• [What the task requires]: Rewrite all the rows below as a numbered list, one line per item, with blank lines dropped. Omit the pictures from your answer.

Dataset rows
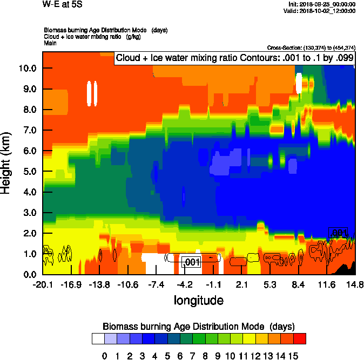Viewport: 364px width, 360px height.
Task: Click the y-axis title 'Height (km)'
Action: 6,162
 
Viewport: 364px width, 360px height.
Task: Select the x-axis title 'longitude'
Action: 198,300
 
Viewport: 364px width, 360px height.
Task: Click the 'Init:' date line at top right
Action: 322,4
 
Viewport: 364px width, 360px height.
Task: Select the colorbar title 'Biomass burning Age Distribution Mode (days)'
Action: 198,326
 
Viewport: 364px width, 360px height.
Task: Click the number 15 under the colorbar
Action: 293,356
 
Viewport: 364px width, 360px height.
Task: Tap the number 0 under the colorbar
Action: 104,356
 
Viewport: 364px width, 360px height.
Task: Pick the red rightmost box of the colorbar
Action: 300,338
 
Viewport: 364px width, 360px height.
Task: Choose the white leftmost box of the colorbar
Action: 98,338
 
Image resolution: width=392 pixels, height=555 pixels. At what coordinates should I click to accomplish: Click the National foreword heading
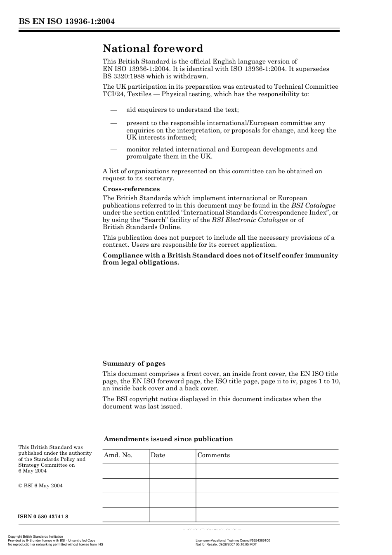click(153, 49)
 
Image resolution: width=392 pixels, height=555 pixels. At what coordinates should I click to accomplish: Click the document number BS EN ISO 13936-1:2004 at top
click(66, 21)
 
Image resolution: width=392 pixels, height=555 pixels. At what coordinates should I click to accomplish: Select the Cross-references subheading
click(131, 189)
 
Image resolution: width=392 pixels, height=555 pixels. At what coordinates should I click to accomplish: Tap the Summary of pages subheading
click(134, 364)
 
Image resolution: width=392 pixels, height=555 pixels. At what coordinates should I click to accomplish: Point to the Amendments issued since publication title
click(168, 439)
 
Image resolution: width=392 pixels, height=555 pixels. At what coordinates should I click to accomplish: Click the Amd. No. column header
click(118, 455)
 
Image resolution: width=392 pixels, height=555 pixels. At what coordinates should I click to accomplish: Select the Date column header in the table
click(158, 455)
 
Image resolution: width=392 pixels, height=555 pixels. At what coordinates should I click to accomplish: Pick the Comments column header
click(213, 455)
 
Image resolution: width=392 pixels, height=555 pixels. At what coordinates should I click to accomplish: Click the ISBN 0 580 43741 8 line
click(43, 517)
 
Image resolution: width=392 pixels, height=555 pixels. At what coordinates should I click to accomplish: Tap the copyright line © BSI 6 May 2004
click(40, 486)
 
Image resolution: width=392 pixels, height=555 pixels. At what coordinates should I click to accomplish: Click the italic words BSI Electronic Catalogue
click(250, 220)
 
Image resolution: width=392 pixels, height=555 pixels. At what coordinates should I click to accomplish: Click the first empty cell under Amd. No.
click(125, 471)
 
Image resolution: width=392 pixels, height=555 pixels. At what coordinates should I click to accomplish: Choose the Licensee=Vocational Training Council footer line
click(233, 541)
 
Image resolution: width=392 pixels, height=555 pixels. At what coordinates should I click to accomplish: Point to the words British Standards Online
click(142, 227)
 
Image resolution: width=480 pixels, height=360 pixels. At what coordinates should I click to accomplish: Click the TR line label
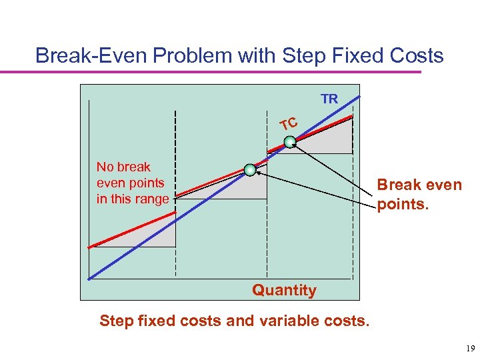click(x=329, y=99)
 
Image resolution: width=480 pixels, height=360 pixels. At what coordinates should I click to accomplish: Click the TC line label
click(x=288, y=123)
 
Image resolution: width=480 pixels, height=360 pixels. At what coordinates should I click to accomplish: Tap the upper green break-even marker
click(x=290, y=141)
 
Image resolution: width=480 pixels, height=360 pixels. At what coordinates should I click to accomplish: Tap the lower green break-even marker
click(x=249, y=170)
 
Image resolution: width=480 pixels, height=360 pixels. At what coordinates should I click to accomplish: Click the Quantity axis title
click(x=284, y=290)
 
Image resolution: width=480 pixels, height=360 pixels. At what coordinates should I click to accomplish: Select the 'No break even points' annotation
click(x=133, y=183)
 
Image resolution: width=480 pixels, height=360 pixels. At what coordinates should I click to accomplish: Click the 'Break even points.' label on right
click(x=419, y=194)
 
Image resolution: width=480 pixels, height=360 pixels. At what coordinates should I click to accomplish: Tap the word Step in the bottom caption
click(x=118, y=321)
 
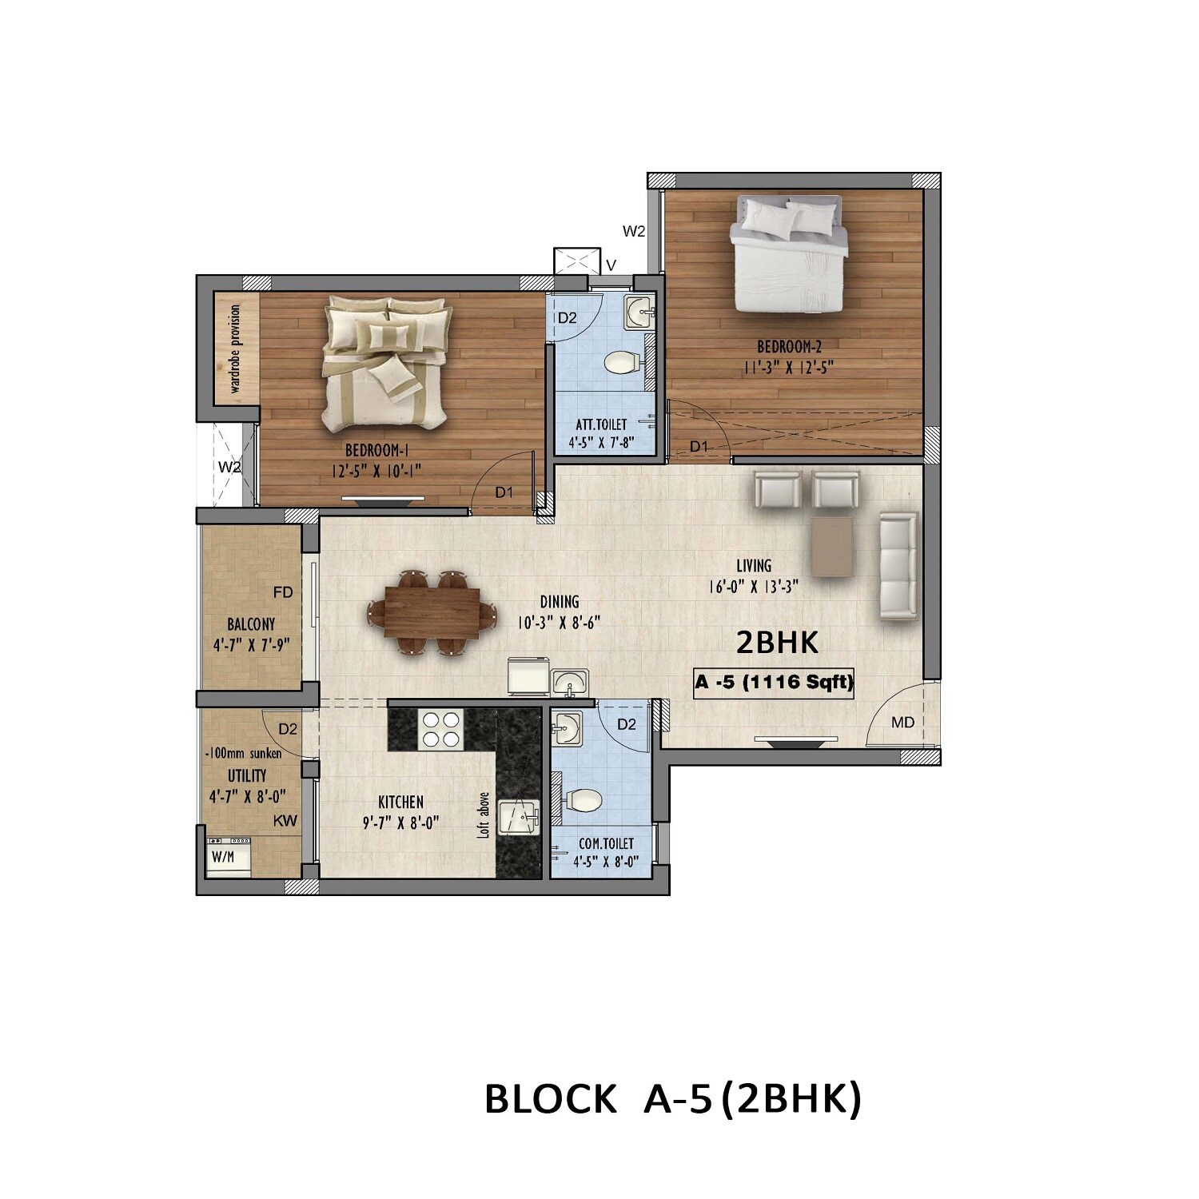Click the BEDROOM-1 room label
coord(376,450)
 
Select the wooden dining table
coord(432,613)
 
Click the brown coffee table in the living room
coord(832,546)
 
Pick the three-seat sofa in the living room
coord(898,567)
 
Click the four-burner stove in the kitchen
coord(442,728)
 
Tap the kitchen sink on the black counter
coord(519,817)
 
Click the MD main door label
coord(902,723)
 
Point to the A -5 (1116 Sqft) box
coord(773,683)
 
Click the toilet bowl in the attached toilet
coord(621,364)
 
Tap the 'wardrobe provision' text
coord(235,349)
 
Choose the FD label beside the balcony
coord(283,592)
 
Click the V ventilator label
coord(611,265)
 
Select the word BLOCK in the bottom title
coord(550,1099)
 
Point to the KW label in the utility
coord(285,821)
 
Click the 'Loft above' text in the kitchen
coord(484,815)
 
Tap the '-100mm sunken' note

• [Response to this task]:
1. Viewport: 364px width, 360px height.
2. Task: Click the y-axis title 'Height (km)'
3. Action: 6,162
4. Viewport: 364px width, 360px height.
5. Task: Select the x-axis title 'longitude'
6. Action: 198,300
7. Viewport: 364px width, 360px height.
8. Task: Click the 'Init:' date line at top right
9. Action: 322,4
10. Viewport: 364px width, 360px height.
11. Task: Select the colorbar title 'Biomass burning Age Distribution Mode (days)'
12. Action: 198,326
13. Viewport: 364px width, 360px height.
14. Task: Click the number 15 under the colorbar
15. Action: 293,356
16. Viewport: 364px width, 360px height.
17. Task: Tap the number 0 under the colorbar
18. Action: 104,356
19. Viewport: 364px width, 360px height.
20. Task: Pick the red rightmost box of the colorbar
21. Action: 300,338
22. Viewport: 364px width, 360px height.
23. Task: Choose the white leftmost box of the colorbar
24. Action: 98,338
25. Image resolution: width=392 pixels, height=555 pixels. At what coordinates should I click to accomplish: Click the National foreword heading
26. click(153, 49)
27. Image resolution: width=392 pixels, height=555 pixels. At what coordinates should I click to accomplish: Click the document number BS EN ISO 13936-1:2004 at top
28. click(66, 21)
29. Image resolution: width=392 pixels, height=555 pixels. At what coordinates should I click to accomplish: Select the Cross-references subheading
30. click(131, 189)
31. Image resolution: width=392 pixels, height=555 pixels. At what coordinates should I click to accomplish: Tap the Summary of pages subheading
32. click(134, 364)
33. Image resolution: width=392 pixels, height=555 pixels. At what coordinates should I click to accomplish: Point to the Amendments issued since publication title
34. click(168, 439)
35. Image resolution: width=392 pixels, height=555 pixels. At what coordinates should I click to accomplish: Click the Amd. No. column header
36. click(118, 455)
37. Image resolution: width=392 pixels, height=555 pixels. At what coordinates should I click to accomplish: Select the Date column header in the table
38. click(158, 455)
39. Image resolution: width=392 pixels, height=555 pixels. At what coordinates should I click to accomplish: Pick the Comments column header
40. click(213, 455)
41. Image resolution: width=392 pixels, height=555 pixels. At what coordinates should I click to accomplish: Click the ISBN 0 580 43741 8 line
42. click(43, 517)
43. Image resolution: width=392 pixels, height=555 pixels. At what coordinates should I click to accomplish: Tap the copyright line © BSI 6 May 2004
44. click(40, 486)
45. Image resolution: width=392 pixels, height=555 pixels. At what coordinates should I click to accomplish: Click the italic words BSI Electronic Catalogue
46. click(250, 220)
47. Image resolution: width=392 pixels, height=555 pixels. At what coordinates should I click to accomplish: Click the first empty cell under Amd. No.
48. click(125, 471)
49. Image resolution: width=392 pixels, height=555 pixels. At what coordinates should I click to accomplish: Choose the Licensee=Vocational Training Council footer line
50. click(233, 541)
51. Image resolution: width=392 pixels, height=555 pixels. At what coordinates should I click to accomplish: Point to the words British Standards Online
52. click(142, 227)
53. Image resolution: width=480 pixels, height=360 pixels. At what coordinates should I click to accomplish: Click the TR line label
54. click(x=329, y=99)
55. Image resolution: width=480 pixels, height=360 pixels. At what coordinates should I click to accomplish: Click the TC line label
56. click(x=288, y=123)
57. Image resolution: width=480 pixels, height=360 pixels. At what coordinates should I click to accomplish: Tap the upper green break-even marker
58. click(x=290, y=141)
59. Image resolution: width=480 pixels, height=360 pixels. At what coordinates should I click to accomplish: Tap the lower green break-even marker
60. click(x=249, y=170)
61. Image resolution: width=480 pixels, height=360 pixels. At what coordinates should I click to accomplish: Click the Quantity axis title
62. click(x=284, y=290)
63. Image resolution: width=480 pixels, height=360 pixels. At what coordinates should I click to accomplish: Select the 'No break even points' annotation
64. click(x=133, y=183)
65. Image resolution: width=480 pixels, height=360 pixels. At what coordinates should I click to accomplish: Click the 'Break even points.' label on right
66. click(x=419, y=194)
67. Image resolution: width=480 pixels, height=360 pixels. At what coordinates should I click to accomplish: Tap the word Step in the bottom caption
68. click(x=118, y=321)
69. Click the BEDROOM-1 room label
70. coord(376,450)
71. Select the wooden dining table
72. coord(432,613)
73. Click the brown coffee table in the living room
74. coord(832,546)
75. Pick the three-seat sofa in the living room
76. coord(898,567)
77. Click the four-burner stove in the kitchen
78. coord(442,728)
79. Tap the kitchen sink on the black counter
80. coord(519,817)
81. Click the MD main door label
82. coord(902,723)
83. Point to the A -5 (1116 Sqft) box
84. coord(773,683)
85. Click the toilet bowl in the attached toilet
86. coord(621,364)
87. Tap the 'wardrobe provision' text
88. coord(235,349)
89. Choose the FD label beside the balcony
90. coord(283,592)
91. Click the V ventilator label
92. coord(611,265)
93. Select the word BLOCK in the bottom title
94. coord(550,1099)
95. Point to the KW label in the utility
96. coord(285,821)
97. Click the 'Loft above' text in the kitchen
98. coord(484,815)
99. Tap the '-100mm sunken' note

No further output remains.